## Set task A
In the article below on SYRIZA, Podemos and people's power, in what year did Salvador Allende come to government in Chile?
## Set task B
Summarize the article on SYRIZA, Podemos and people's power in two sentences.

## Source
........
Eric Toussaint: SYRIZA, Podemos and the way towards power for the people
By Eric Toussaint, translated by Adam Clark-Gimmig
February 18, 2015 – Committee for the Abolition of Third World Debt, posted at Links International Journal of Socialist Renewal – Experience proves that left-wing movements can come to be in government, but nevertheless not hold power. Democracy, in other words the exercise of power by the people and for the people, requires much more.
The problem is currently being faced in Greece with SYRIZA, and will have to be faced in Spain with Podemos (if that party wins the general elections in late 2015), as it was faced in the past, in Venezuela with the election of Hugo Chávez as president in December 1998, in Bolivia with Evo Morales in 2005, in Ecuador with Rafael Correa in December 2006, or several decades earlier with Salvador Allende in Chile in 1970 |1|.
In fact, the question is faced by any left-wing movement that forms a government in a capitalist society. When an electoral coalition or left-wing party arrives in government, it does not hold the real power: economic power (via the possession and control of financial and industrial groups, the major private media, large-scale commerce, etc.) remains in the hands of the capitalist class, the “richest 1%” (not even!, it is less than 1% of the population).
Moreover, this capitalist class controls the state, the legal apparatus, the ministries of the Economy and Finance, the central bank, etc. In Greece and Spain, as in Ecuador, Bolivia, Venezuela or Chile |2|, a government determined to carry out real structural changes has to enter into conflict with the holders of economic power in order to weaken and then do away with the control by the capitalist class of the major means of production, services and communication, and of the state apparatus.
........
## Listed records
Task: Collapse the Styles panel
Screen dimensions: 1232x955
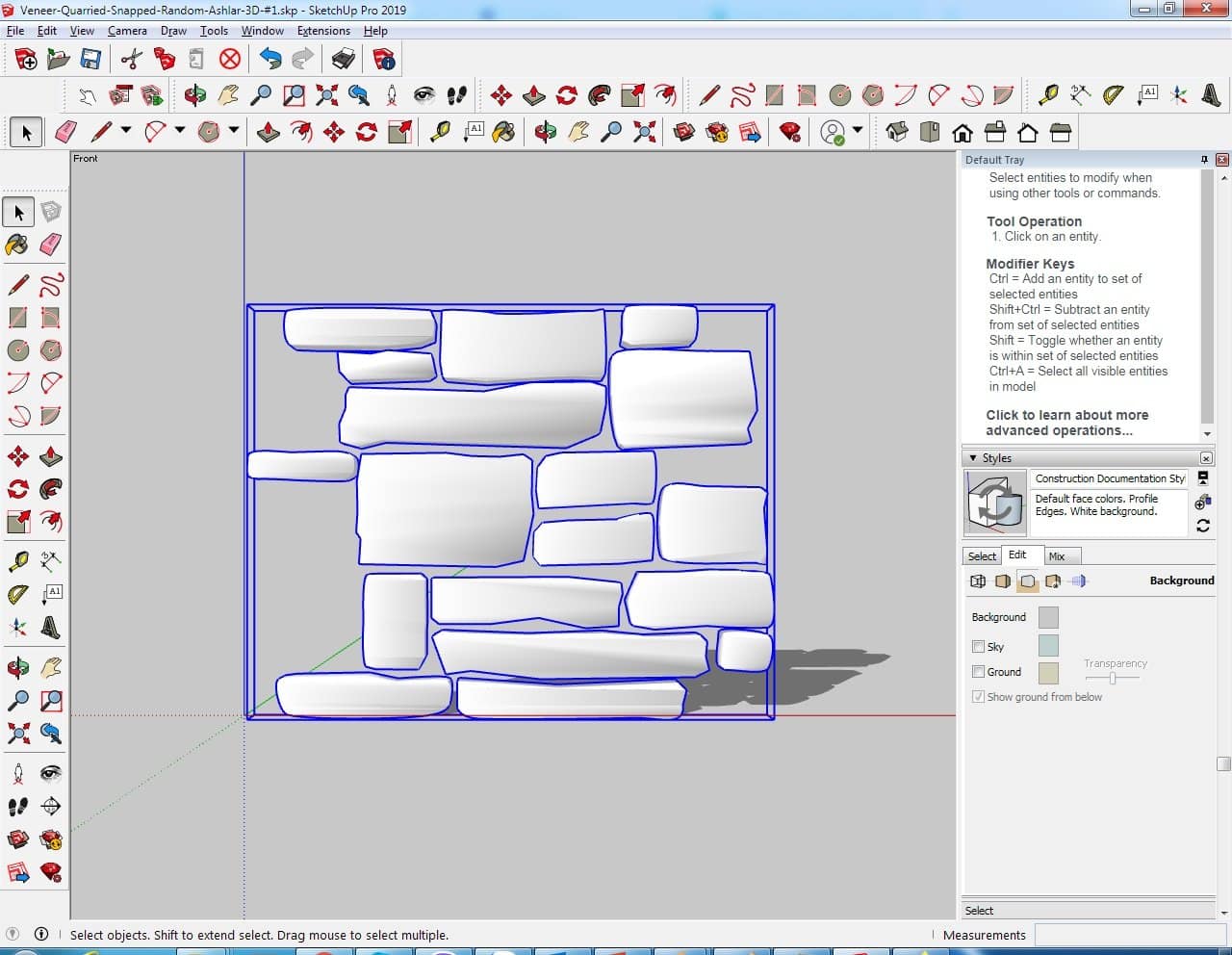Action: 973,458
........
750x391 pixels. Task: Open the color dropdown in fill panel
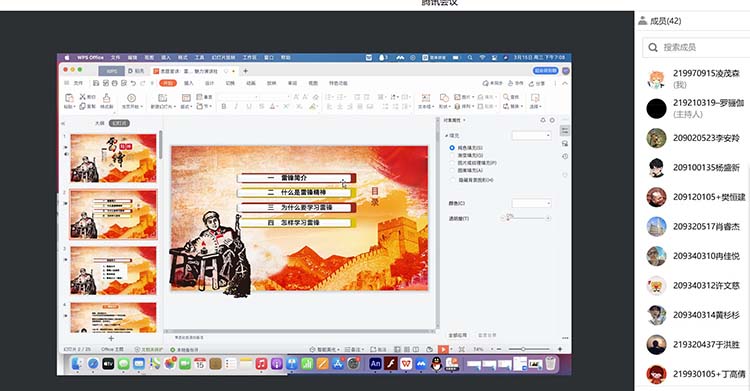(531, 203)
........
## Written reply A
1970

## Written reply B
Left-wing movements can be in government without holding power, a problem SYRIZA now faces in Greece and Podemos would face in Spain, as earlier governments did in Venezuela, Bolivia, Ecuador and Chile. Because the capitalist class keeps economic power and controls the state, a government set on real structural change must enter into conflict with that class to end its control of the major means of production, services and communication and of the state apparatus.